ITEMS —

□ □ □ □

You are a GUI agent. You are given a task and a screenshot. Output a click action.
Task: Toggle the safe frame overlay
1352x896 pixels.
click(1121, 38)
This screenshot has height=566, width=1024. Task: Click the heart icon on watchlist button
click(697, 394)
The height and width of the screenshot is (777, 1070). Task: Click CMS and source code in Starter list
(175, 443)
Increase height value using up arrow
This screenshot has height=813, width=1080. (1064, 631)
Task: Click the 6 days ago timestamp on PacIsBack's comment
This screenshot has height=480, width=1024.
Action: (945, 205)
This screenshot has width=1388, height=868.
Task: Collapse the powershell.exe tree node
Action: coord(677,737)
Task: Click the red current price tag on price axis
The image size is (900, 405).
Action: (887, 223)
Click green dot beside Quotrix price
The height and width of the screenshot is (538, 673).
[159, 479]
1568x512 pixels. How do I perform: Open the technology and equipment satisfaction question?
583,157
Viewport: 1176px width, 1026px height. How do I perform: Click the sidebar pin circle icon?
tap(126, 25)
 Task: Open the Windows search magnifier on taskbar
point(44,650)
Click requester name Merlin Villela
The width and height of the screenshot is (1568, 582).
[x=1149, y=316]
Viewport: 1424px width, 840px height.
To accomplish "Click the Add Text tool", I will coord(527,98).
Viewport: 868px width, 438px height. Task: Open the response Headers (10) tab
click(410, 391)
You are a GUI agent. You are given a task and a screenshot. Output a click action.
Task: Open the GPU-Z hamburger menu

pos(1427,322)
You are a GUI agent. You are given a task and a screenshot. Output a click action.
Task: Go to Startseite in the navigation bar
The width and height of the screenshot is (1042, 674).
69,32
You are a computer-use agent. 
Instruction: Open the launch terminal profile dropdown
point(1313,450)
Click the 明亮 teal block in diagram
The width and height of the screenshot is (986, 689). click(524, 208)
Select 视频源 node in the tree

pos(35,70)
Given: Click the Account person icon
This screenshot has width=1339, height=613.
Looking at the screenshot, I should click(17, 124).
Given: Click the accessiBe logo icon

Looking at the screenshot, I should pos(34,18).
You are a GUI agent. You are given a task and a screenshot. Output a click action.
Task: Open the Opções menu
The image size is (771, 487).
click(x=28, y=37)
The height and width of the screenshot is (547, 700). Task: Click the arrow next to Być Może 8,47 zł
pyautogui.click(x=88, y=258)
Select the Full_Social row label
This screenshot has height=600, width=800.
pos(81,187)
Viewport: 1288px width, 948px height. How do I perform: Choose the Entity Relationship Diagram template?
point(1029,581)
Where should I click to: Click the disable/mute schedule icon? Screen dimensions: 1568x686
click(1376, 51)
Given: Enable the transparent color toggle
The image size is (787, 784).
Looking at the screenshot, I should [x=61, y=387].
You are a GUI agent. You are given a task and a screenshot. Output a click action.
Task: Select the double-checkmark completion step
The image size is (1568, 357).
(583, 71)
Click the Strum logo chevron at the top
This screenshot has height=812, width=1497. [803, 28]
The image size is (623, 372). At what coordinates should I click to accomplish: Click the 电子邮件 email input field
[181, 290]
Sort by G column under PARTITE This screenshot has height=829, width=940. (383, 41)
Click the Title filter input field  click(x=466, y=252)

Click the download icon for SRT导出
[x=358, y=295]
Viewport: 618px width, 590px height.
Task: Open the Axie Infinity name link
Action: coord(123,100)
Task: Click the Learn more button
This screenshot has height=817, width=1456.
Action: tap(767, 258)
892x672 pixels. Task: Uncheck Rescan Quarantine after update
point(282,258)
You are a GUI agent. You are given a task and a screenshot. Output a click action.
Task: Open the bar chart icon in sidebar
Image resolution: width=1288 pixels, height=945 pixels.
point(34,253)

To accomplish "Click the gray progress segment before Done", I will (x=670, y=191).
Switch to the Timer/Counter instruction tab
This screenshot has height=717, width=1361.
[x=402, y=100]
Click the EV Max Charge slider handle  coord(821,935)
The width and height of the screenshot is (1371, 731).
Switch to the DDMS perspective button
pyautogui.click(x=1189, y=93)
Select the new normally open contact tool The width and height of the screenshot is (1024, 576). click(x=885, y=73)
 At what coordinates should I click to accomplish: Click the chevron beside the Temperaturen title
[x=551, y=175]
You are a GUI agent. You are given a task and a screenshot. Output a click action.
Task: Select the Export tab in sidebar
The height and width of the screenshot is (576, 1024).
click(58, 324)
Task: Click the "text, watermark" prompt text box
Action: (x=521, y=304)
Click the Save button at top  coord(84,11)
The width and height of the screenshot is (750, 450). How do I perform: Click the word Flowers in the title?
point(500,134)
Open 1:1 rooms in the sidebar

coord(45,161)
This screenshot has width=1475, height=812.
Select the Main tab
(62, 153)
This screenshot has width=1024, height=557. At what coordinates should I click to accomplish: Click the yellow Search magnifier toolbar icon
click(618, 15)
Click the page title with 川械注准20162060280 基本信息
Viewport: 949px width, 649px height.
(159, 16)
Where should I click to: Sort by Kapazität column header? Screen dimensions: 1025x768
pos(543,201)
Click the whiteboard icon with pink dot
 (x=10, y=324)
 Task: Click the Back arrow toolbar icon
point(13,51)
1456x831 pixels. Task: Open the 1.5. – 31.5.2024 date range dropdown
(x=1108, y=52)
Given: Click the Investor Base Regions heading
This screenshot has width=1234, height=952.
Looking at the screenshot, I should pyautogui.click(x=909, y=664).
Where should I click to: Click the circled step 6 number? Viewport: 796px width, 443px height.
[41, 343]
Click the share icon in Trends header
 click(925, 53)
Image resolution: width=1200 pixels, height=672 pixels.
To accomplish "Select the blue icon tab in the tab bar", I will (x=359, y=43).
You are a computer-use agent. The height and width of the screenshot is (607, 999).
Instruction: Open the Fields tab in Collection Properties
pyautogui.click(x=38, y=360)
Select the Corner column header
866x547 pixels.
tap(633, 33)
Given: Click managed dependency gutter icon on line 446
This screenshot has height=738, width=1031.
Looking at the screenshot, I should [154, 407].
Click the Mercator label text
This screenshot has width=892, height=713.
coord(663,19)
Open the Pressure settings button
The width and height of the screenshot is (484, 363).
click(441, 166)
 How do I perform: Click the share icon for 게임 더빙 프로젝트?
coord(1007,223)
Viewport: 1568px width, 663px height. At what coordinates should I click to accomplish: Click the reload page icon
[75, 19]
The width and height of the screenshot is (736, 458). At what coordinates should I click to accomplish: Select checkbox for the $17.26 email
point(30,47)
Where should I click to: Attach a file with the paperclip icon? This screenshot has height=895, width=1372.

□ □ □ □

Rewrite all of the data above, swapping every occurrence of "GUI agent" for "interface agent" and leaving everything else unchanged.

EXERCISE RESULT —
You are a interface agent. You are given a task and a screenshot. Output a click action.
Task: Toggle the safe frame overlay
1352x896 pixels.
click(1121, 38)
This screenshot has height=566, width=1024. Task: Click the heart icon on watchlist button
click(697, 394)
The height and width of the screenshot is (777, 1070). Task: Click CMS and source code in Starter list
(175, 443)
Increase height value using up arrow
This screenshot has height=813, width=1080. (1064, 631)
Task: Click the 6 days ago timestamp on PacIsBack's comment
This screenshot has height=480, width=1024.
Action: (945, 205)
This screenshot has width=1388, height=868.
Task: Collapse the powershell.exe tree node
Action: coord(677,737)
Task: Click the red current price tag on price axis
The image size is (900, 405).
Action: (887, 223)
Click green dot beside Quotrix price
The height and width of the screenshot is (538, 673).
[159, 479]
1568x512 pixels. How do I perform: Open the technology and equipment satisfaction question?
583,157
Viewport: 1176px width, 1026px height. How do I perform: Click the sidebar pin circle icon?
tap(126, 25)
 Task: Open the Windows search magnifier on taskbar
point(44,650)
Click requester name Merlin Villela
The width and height of the screenshot is (1568, 582).
[x=1149, y=316]
Viewport: 1424px width, 840px height.
To accomplish "Click the Add Text tool", I will coord(527,98).
Viewport: 868px width, 438px height. Task: Open the response Headers (10) tab
click(410, 391)
You are a interface agent. You are given a task and a screenshot. Output a click action.
Task: Open the GPU-Z hamburger menu

pos(1427,322)
You are a interface agent. You are given a task and a screenshot. Output a click action.
Task: Go to Startseite in the navigation bar
The width and height of the screenshot is (1042, 674).
69,32
You are a computer-use agent. 
Instruction: Open the launch terminal profile dropdown
point(1313,450)
Click the 明亮 teal block in diagram
The width and height of the screenshot is (986, 689). click(524, 208)
Select 视频源 node in the tree

pos(35,70)
Given: Click the Account person icon
This screenshot has width=1339, height=613.
Looking at the screenshot, I should click(17, 124).
Given: Click the accessiBe logo icon

Looking at the screenshot, I should pos(34,18).
You are a interface agent. You are given a task and a screenshot. Output a click action.
Task: Open the Opções menu
The image size is (771, 487).
click(x=28, y=37)
The height and width of the screenshot is (547, 700). Task: Click the arrow next to Być Może 8,47 zł
pyautogui.click(x=88, y=258)
Select the Full_Social row label
This screenshot has height=600, width=800.
pos(81,187)
Viewport: 1288px width, 948px height. How do I perform: Choose the Entity Relationship Diagram template?
point(1029,581)
Where should I click to: Click the disable/mute schedule icon? Screen dimensions: 1568x686
click(1376, 51)
Given: Enable the transparent color toggle
The image size is (787, 784).
Looking at the screenshot, I should [x=61, y=387].
You are a interface agent. You are given a task and a screenshot. Output a click action.
Task: Select the double-checkmark completion step
The image size is (1568, 357).
(583, 71)
Click the Strum logo chevron at the top
This screenshot has height=812, width=1497. [803, 28]
The image size is (623, 372). At what coordinates should I click to accomplish: Click the 电子邮件 email input field
[181, 290]
Sort by G column under PARTITE This screenshot has height=829, width=940. (383, 41)
Click the Title filter input field  click(x=466, y=252)

Click the download icon for SRT导出
[x=358, y=295]
Viewport: 618px width, 590px height.
Task: Open the Axie Infinity name link
Action: coord(123,100)
Task: Click the Learn more button
This screenshot has height=817, width=1456.
Action: tap(767, 258)
892x672 pixels. Task: Uncheck Rescan Quarantine after update
point(282,258)
You are a interface agent. You are given a task and a screenshot. Output a click action.
Task: Open the bar chart icon in sidebar
Image resolution: width=1288 pixels, height=945 pixels.
point(34,253)

To accomplish "Click the gray progress segment before Done", I will (x=670, y=191).
Switch to the Timer/Counter instruction tab
This screenshot has height=717, width=1361.
[x=402, y=100]
Click the EV Max Charge slider handle  coord(821,935)
The width and height of the screenshot is (1371, 731).
Switch to the DDMS perspective button
pyautogui.click(x=1189, y=93)
Select the new normally open contact tool The width and height of the screenshot is (1024, 576). click(x=885, y=73)
 At what coordinates should I click to accomplish: Click the chevron beside the Temperaturen title
[x=551, y=175]
You are a interface agent. You are given a task and a screenshot. Output a click action.
Task: Select the Export tab in sidebar
The height and width of the screenshot is (576, 1024).
click(58, 324)
Task: Click the "text, watermark" prompt text box
Action: (x=521, y=304)
Click the Save button at top  coord(84,11)
The width and height of the screenshot is (750, 450). How do I perform: Click the word Flowers in the title?
point(500,134)
Open 1:1 rooms in the sidebar

coord(45,161)
This screenshot has width=1475, height=812.
Select the Main tab
(62, 153)
This screenshot has width=1024, height=557. At what coordinates should I click to accomplish: Click the yellow Search magnifier toolbar icon
click(618, 15)
Click the page title with 川械注准20162060280 基本信息
Viewport: 949px width, 649px height.
(159, 16)
Where should I click to: Sort by Kapazität column header? Screen dimensions: 1025x768
pos(543,201)
Click the whiteboard icon with pink dot
 (x=10, y=324)
 Task: Click the Back arrow toolbar icon
point(13,51)
1456x831 pixels. Task: Open the 1.5. – 31.5.2024 date range dropdown
(x=1108, y=52)
Given: Click the Investor Base Regions heading
This screenshot has width=1234, height=952.
Looking at the screenshot, I should pyautogui.click(x=909, y=664).
Where should I click to: Click the circled step 6 number? Viewport: 796px width, 443px height.
[41, 343]
Click the share icon in Trends header
 click(925, 53)
Image resolution: width=1200 pixels, height=672 pixels.
To accomplish "Select the blue icon tab in the tab bar", I will (x=359, y=43).
You are a computer-use agent. The height and width of the screenshot is (607, 999).
Instruction: Open the Fields tab in Collection Properties
pyautogui.click(x=38, y=360)
Select the Corner column header
866x547 pixels.
tap(633, 33)
Given: Click managed dependency gutter icon on line 446
This screenshot has height=738, width=1031.
Looking at the screenshot, I should [154, 407].
Click the Mercator label text
This screenshot has width=892, height=713.
coord(663,19)
Open the Pressure settings button
The width and height of the screenshot is (484, 363).
click(441, 166)
 How do I perform: Click the share icon for 게임 더빙 프로젝트?
coord(1007,223)
Viewport: 1568px width, 663px height. At what coordinates should I click to accomplish: Click the reload page icon
[75, 19]
The width and height of the screenshot is (736, 458). At what coordinates should I click to accomplish: Select checkbox for the $17.26 email
point(30,47)
Where should I click to: Attach a file with the paperclip icon? This screenshot has height=895, width=1372.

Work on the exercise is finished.